Data-parallel techniques for agent-based tissue modeling on graphics processing units
Document Type
Conference Proceeding
Publication Date
12-1-2008
Abstract
Agent-Based Modeling has been recently recognized as a method for in-silico multi-scale modeling of biological cell systems. Agent-Based Models (ABMs) allow results from experimental studies of individual cell behaviors to be scaled into the macro-behavior of interacting cells in complex cell systems or tissues. Current generation ABM simulation toolkits are designed to work on serial von-Neumann architectures, which have poor scalability.
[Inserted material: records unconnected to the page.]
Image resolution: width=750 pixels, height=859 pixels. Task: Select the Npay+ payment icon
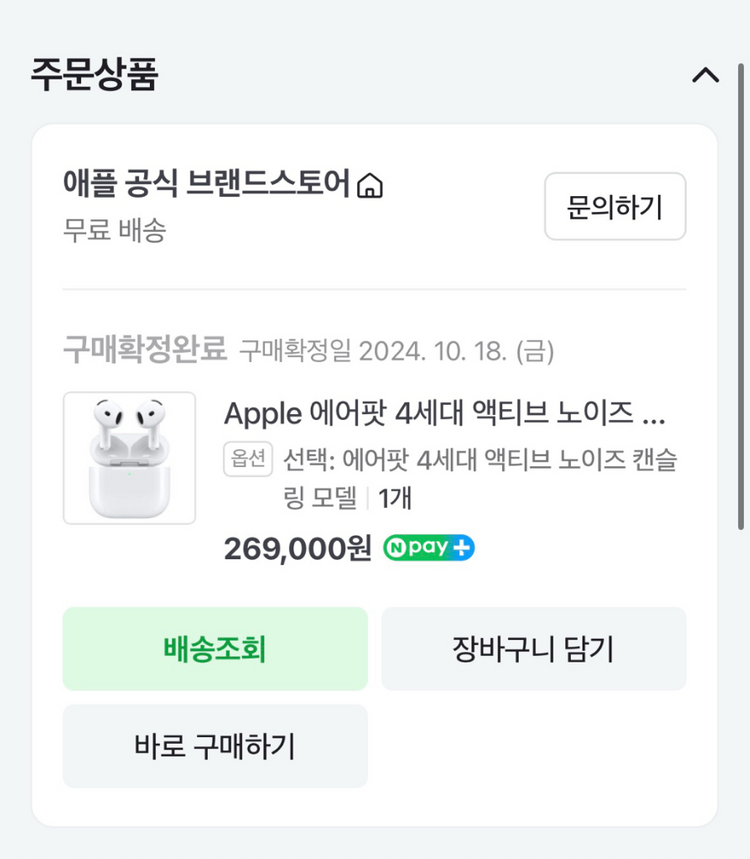point(428,547)
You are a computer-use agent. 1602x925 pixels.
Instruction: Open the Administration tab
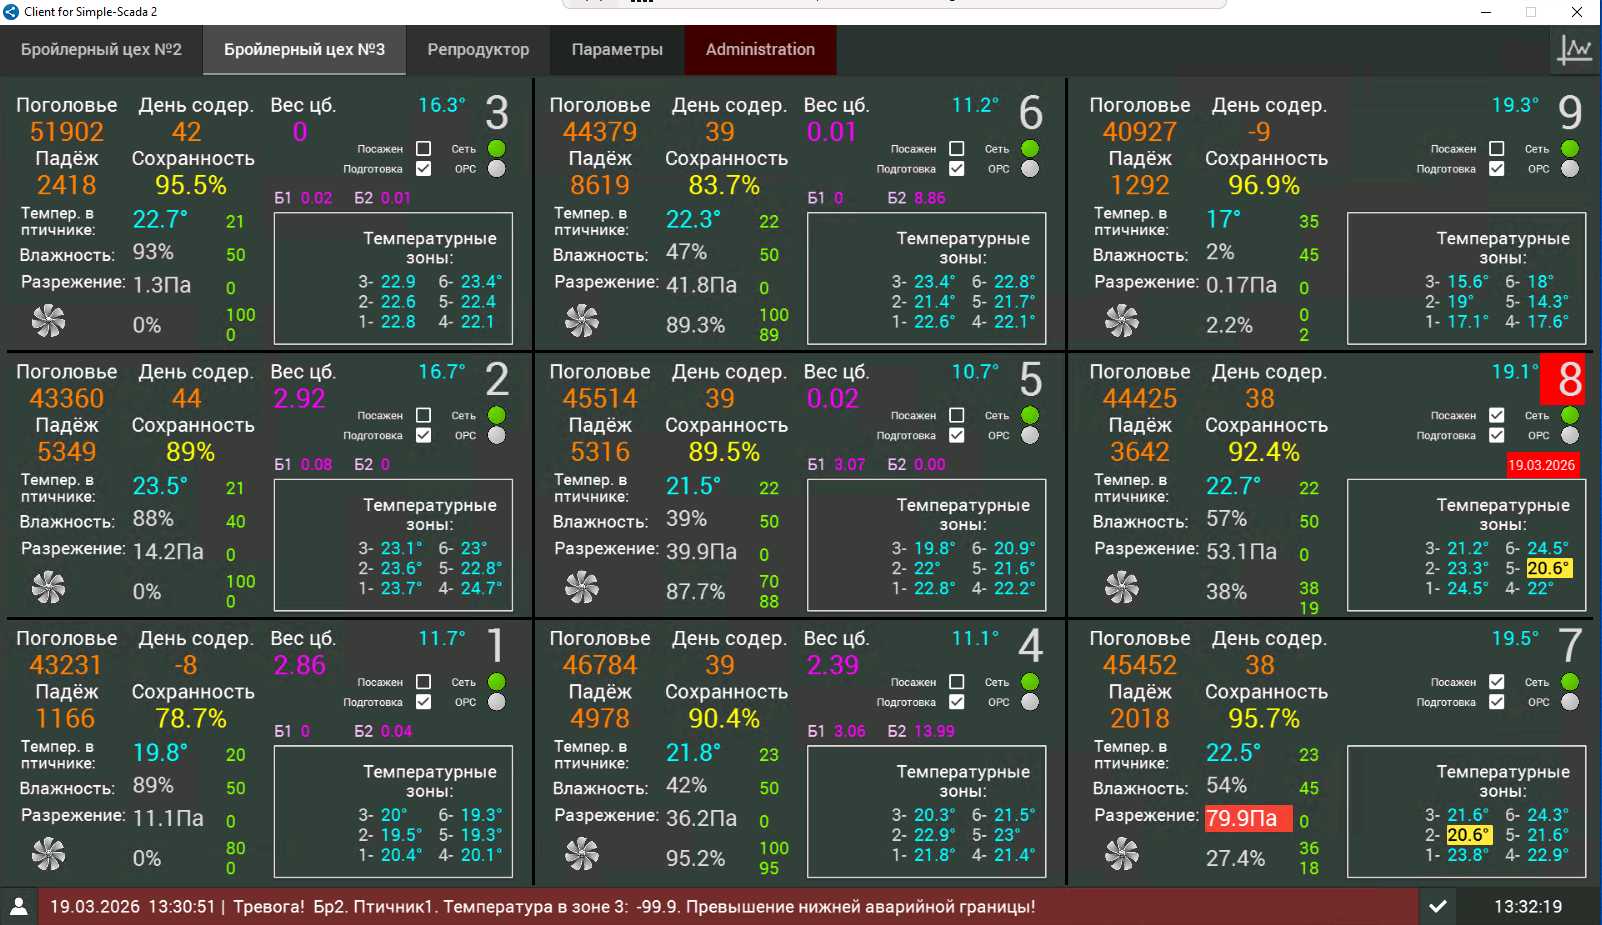click(760, 49)

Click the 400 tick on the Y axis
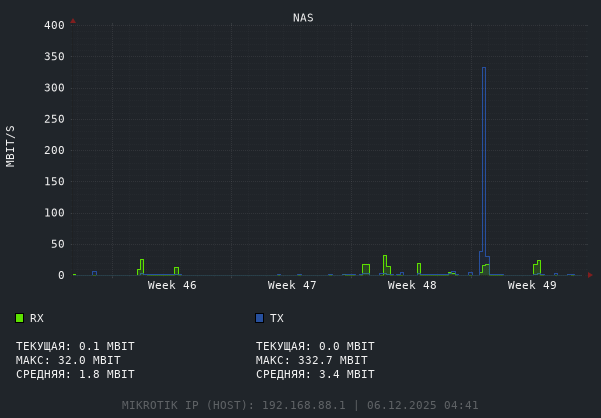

The best systems can barely handle tens of thousands of agents in real-time. Considering that there are models for which mega-scale populations have significantly different emergent behaviors than smaller population sizes, it is important to have the ability to model such large scale models in real-time. In this paper we present a new framework for simulating ABMs on programmable graphics processing units (GPUs). Novel algorithms and data-structures have been developed for agent-state representation, agent motion, and replication. As a test case, we have implemented an abstracted version of the Systematic Inflammatory Response System (SIRS) ABM. Compared to the original implementation on the NetLogo system, our implementation can handle an agent population that is over three orders of magnitude larger with close to 40 updates/sec. We believe that our system is the only one of its kind that is capable of efficiently handling realistic problem sizes in biological simulations. Copyright © 2008 by ASME.
Publication Title
Proceedings of the ASME Design Engineering Technical Conference
Recommended Citation
Richards, R.,
Lysenko, M.,
D'Souza, R.,
&
An, G.
(2008).
Data-parallel techniques for agent-based tissue modeling on graphics processing units.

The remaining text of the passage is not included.